While this sounds easy, the first challenge emerged - thermal comfort. Occupants were reporting persistent cool conditions in the mornings as the air conditioning struggled to warm large volumes of cool outside air.
This situation was exacerbated by the fact that most occupants were working from home and therefore the usually dense population of workers and their warm computers was not present.
This immediate problem flagged the future concern of carbon emissions - the additional energy required to warm all of the additional cool outside air would likely become even more of a problem when the situation was reversed and the system would need to cool very warm outside air over a long hot summer.
Multi-factor approach
Our first consideration was calculating the ventilation required to well and truly dilute any pollutants, like virus particles. How much more ventilation than normal is enough to achieve this?
The maximum possible ventilation might imply running full outside air from the early hours of the morning.
We considered that a number of factors might allow a step back from this:
Working a Solution
AS1668 (2012) The use of ventilation and air conditioning in buildings - Mechanical ventilation in buildings, sets minimum outside air ventilation at the rate of 7.5 litres/second/person, with adequate filtration.
In the particular case of this building, we considered a minimum target of 2 or 2.5 x this minimum standard would be appropriate.
That is to say that this is a minimum and the observed level should be on average above this, say 3x or 22.5 L/s/person.
This may not be appropriate to all buildings and would vary with the persistence of community spread of the virus.
Over the course of several days we undertook continuous monitoring of outside air flows and reviewed CO2 base building monitoring to verify our calculations.
Due to the lack of real-time tenant occupant data, occupancy rates were estimated from the tenancy design, and as such were likely higher than actual due to the lower occupation as a result of work-from-home policies currently in place. This resulted in a conservative estimate of outside air delivered.
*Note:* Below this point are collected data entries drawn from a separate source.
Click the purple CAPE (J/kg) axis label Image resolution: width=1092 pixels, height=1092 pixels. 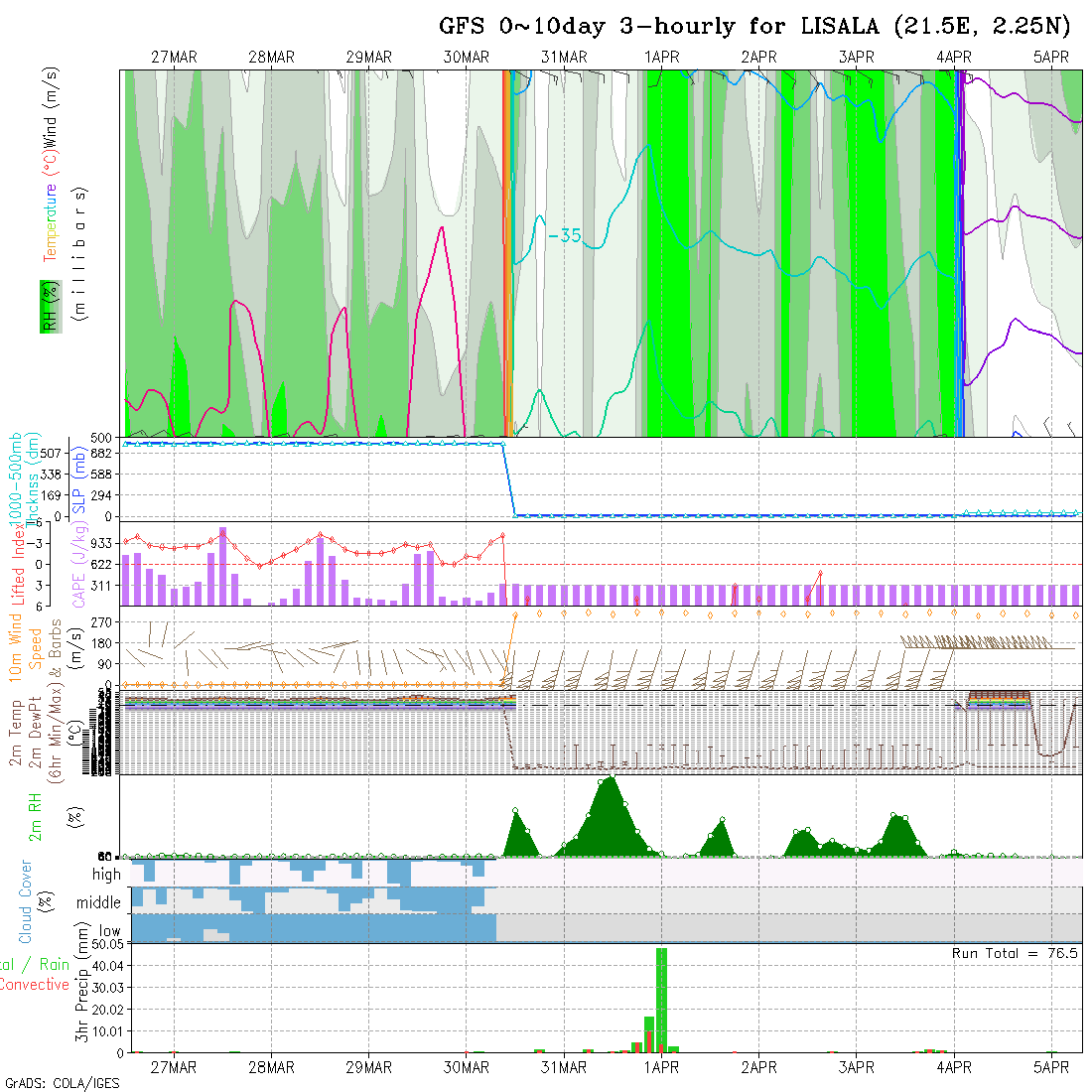[77, 564]
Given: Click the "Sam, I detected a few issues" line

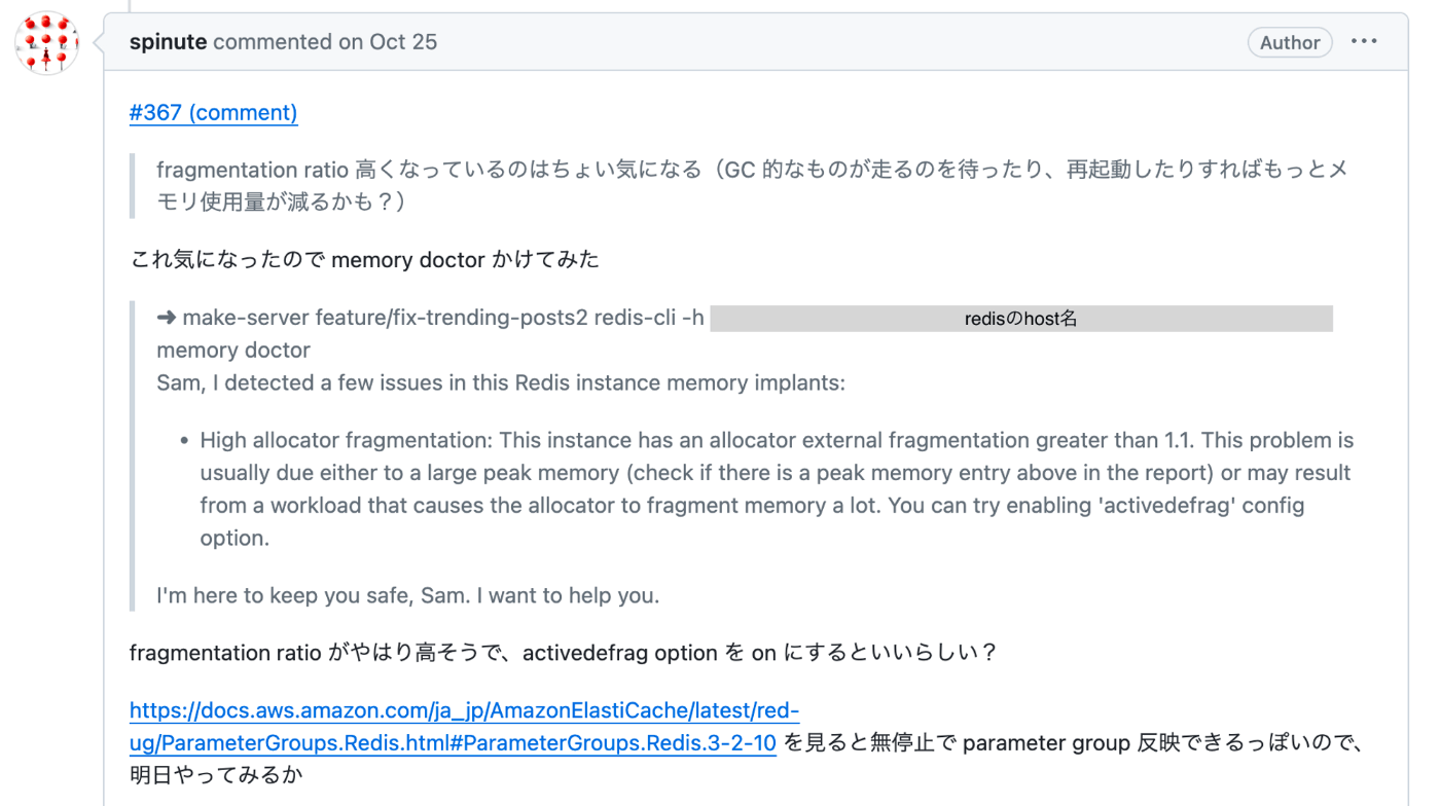Looking at the screenshot, I should [500, 383].
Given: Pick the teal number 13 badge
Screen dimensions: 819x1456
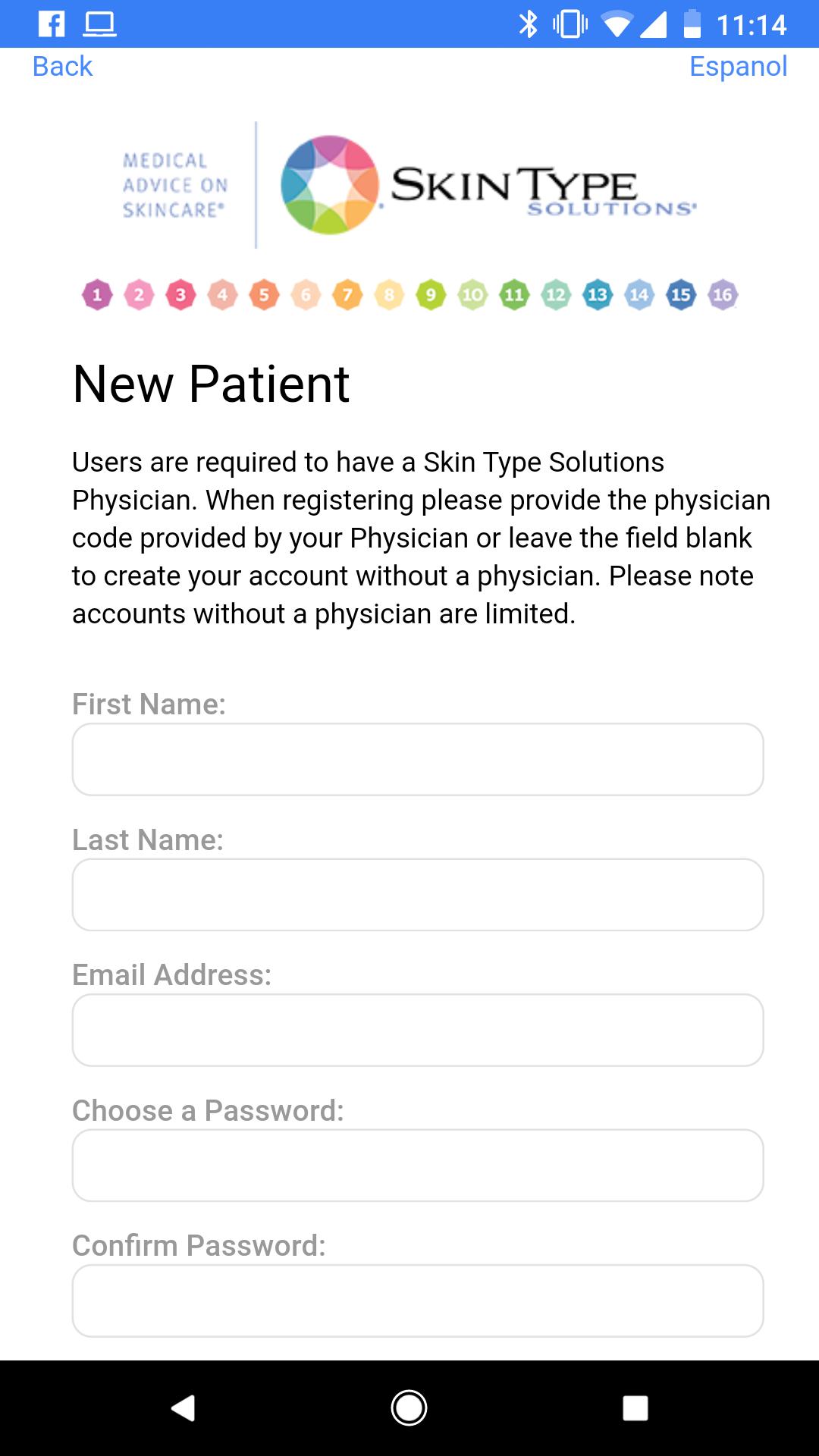Looking at the screenshot, I should (x=598, y=295).
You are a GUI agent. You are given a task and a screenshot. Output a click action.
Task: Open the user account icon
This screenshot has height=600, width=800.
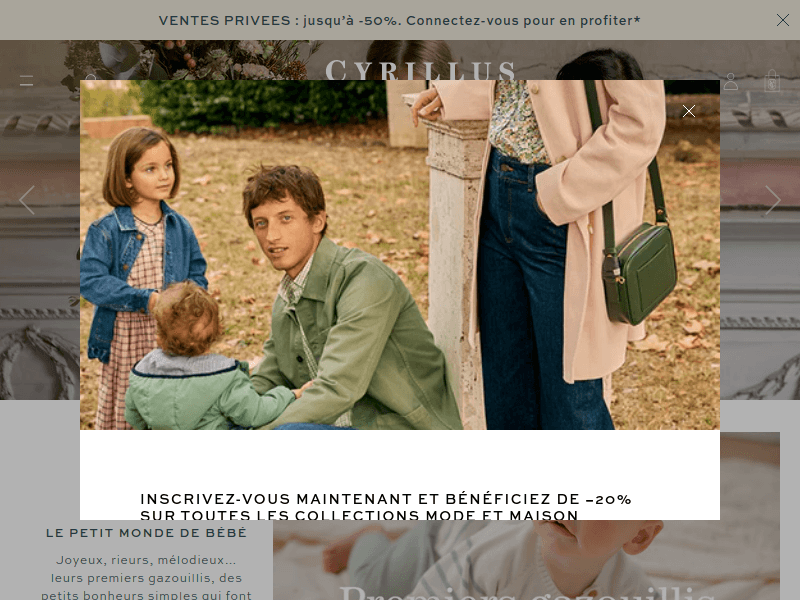[731, 81]
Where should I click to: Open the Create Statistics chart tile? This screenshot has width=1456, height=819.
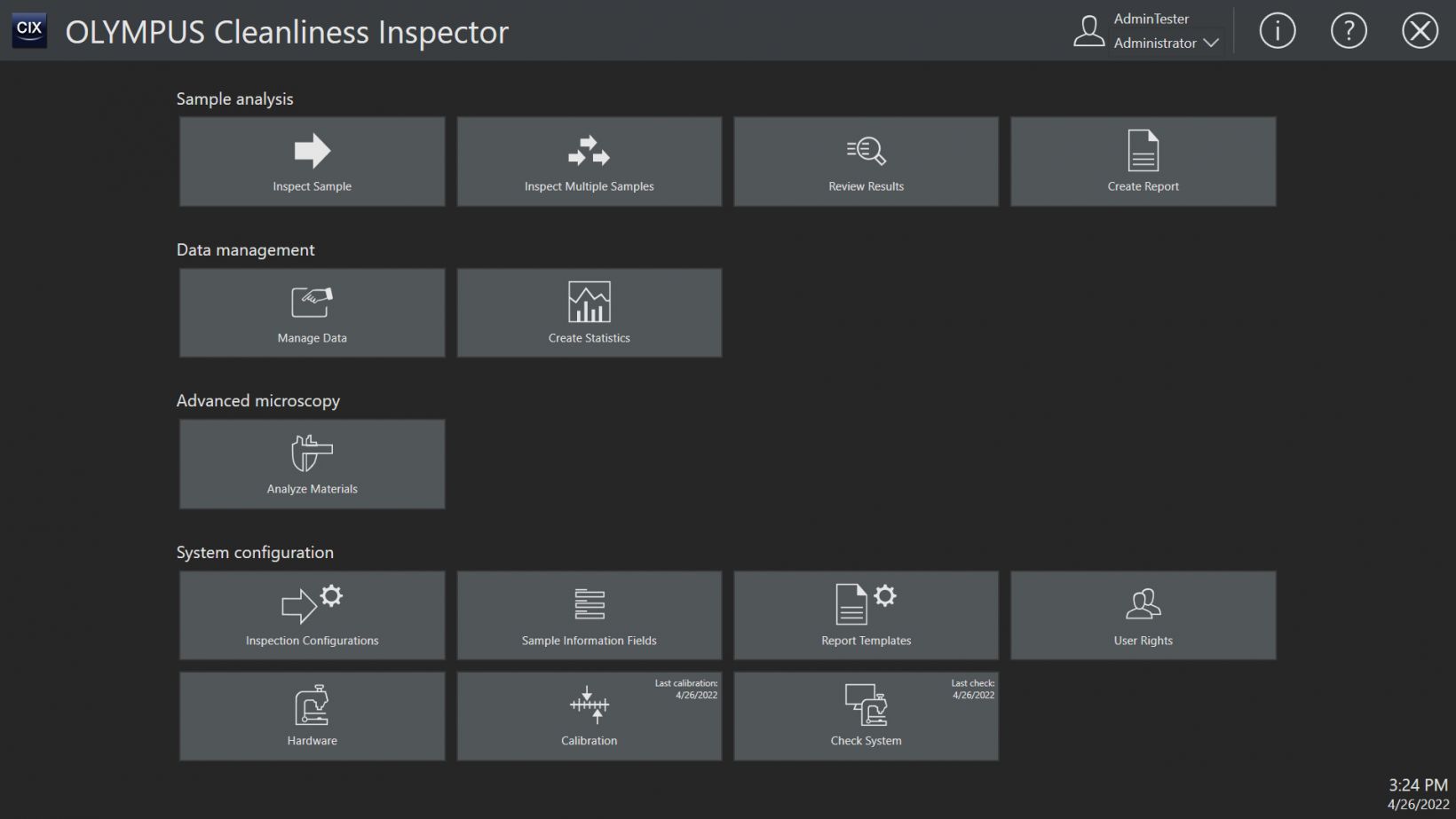click(x=589, y=313)
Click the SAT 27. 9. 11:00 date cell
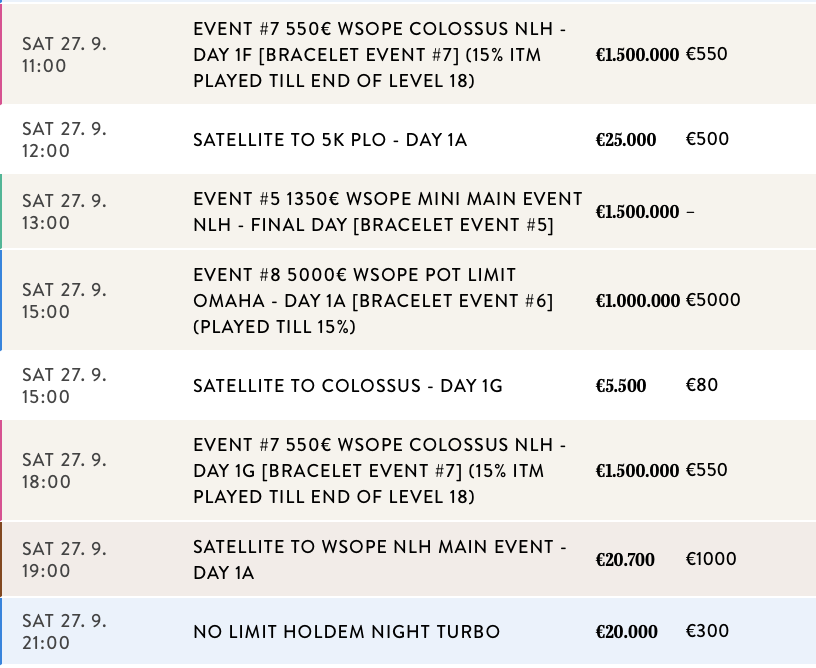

We also discovered a small glitch in the Building Management System control of a certain set of dampers not behaving as expected.
Initial Results
For the present, our investigation has assured the building manager that actual outside air ventilation is a generous multiple of Australian Standards, with detailed sample evidence across the 24-hour clock over several days.
We continue to monitor peer reviewed studies evaluating ventilation impact on COVID infection rates. As more data comes in from this and other buildings around the country, and we refine our applied methodology, we anticipate rules of thumb emerging to balance increased ventilation with energy usage and thermal comfort.
We continue to emphasise that every building’s situation will be different.